*WHAT THE TASK REQUIRES*
When you return the entries, keep every word and mark exactly as it is.
(DATA PROVIDED begins)
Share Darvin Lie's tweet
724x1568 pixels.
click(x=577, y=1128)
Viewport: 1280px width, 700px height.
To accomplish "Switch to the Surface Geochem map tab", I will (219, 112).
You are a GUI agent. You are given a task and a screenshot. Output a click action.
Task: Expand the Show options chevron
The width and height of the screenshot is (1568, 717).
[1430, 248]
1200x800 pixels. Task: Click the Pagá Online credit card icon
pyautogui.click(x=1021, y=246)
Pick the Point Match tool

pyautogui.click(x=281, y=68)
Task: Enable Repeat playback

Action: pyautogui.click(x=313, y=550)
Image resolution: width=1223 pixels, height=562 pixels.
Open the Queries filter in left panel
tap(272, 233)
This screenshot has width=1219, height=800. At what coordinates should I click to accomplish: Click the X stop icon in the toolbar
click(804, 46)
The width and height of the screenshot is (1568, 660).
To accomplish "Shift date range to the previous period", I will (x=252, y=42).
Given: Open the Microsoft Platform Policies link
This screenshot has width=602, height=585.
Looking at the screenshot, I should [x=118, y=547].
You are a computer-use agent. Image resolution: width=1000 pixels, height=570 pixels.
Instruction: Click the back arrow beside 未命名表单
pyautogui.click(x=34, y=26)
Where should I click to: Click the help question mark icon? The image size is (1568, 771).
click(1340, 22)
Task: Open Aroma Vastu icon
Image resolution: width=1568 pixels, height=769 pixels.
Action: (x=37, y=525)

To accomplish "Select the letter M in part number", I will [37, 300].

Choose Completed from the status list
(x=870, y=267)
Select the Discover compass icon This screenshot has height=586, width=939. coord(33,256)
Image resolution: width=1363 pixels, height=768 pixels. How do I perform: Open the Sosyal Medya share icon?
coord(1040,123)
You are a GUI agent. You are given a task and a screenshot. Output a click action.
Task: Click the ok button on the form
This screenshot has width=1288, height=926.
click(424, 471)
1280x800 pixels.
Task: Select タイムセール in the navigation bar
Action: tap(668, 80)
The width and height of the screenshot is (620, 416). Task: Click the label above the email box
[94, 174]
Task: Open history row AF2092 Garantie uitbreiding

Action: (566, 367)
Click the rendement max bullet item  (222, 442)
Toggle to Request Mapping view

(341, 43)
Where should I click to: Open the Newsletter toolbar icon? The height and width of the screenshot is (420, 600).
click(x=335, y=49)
(DATA PROVIDED ends)
*FINAL ANSWER*
Share Darvin Lie's tweet
724x1568 pixels.
click(x=577, y=1128)
Viewport: 1280px width, 700px height.
To accomplish "Switch to the Surface Geochem map tab", I will (219, 112).
You are a GUI agent. You are given a task and a screenshot. Output a click action.
Task: Expand the Show options chevron
The width and height of the screenshot is (1568, 717).
[1430, 248]
1200x800 pixels. Task: Click the Pagá Online credit card icon
pyautogui.click(x=1021, y=246)
Pick the Point Match tool

pyautogui.click(x=281, y=68)
Task: Enable Repeat playback

Action: pyautogui.click(x=313, y=550)
Image resolution: width=1223 pixels, height=562 pixels.
Open the Queries filter in left panel
tap(272, 233)
This screenshot has width=1219, height=800. At what coordinates should I click to accomplish: Click the X stop icon in the toolbar
click(804, 46)
The width and height of the screenshot is (1568, 660).
To accomplish "Shift date range to the previous period", I will (x=252, y=42).
Given: Open the Microsoft Platform Policies link
This screenshot has width=602, height=585.
Looking at the screenshot, I should [x=118, y=547].
You are a computer-use agent. Image resolution: width=1000 pixels, height=570 pixels.
Instruction: Click the back arrow beside 未命名表单
pyautogui.click(x=34, y=26)
Where should I click to: Click the help question mark icon? The image size is (1568, 771).
click(1340, 22)
Task: Open Aroma Vastu icon
Image resolution: width=1568 pixels, height=769 pixels.
Action: (x=37, y=525)

To accomplish "Select the letter M in part number", I will [37, 300].

Choose Completed from the status list
(x=870, y=267)
Select the Discover compass icon This screenshot has height=586, width=939. coord(33,256)
Image resolution: width=1363 pixels, height=768 pixels. How do I perform: Open the Sosyal Medya share icon?
coord(1040,123)
You are a GUI agent. You are given a task and a screenshot. Output a click action.
Task: Click the ok button on the form
This screenshot has width=1288, height=926.
click(424, 471)
1280x800 pixels.
Task: Select タイムセール in the navigation bar
Action: tap(668, 80)
The width and height of the screenshot is (620, 416). Task: Click the label above the email box
[94, 174]
Task: Open history row AF2092 Garantie uitbreiding

Action: (566, 367)
Click the rendement max bullet item  (222, 442)
Toggle to Request Mapping view

(341, 43)
Where should I click to: Open the Newsletter toolbar icon? The height and width of the screenshot is (420, 600).
click(x=335, y=49)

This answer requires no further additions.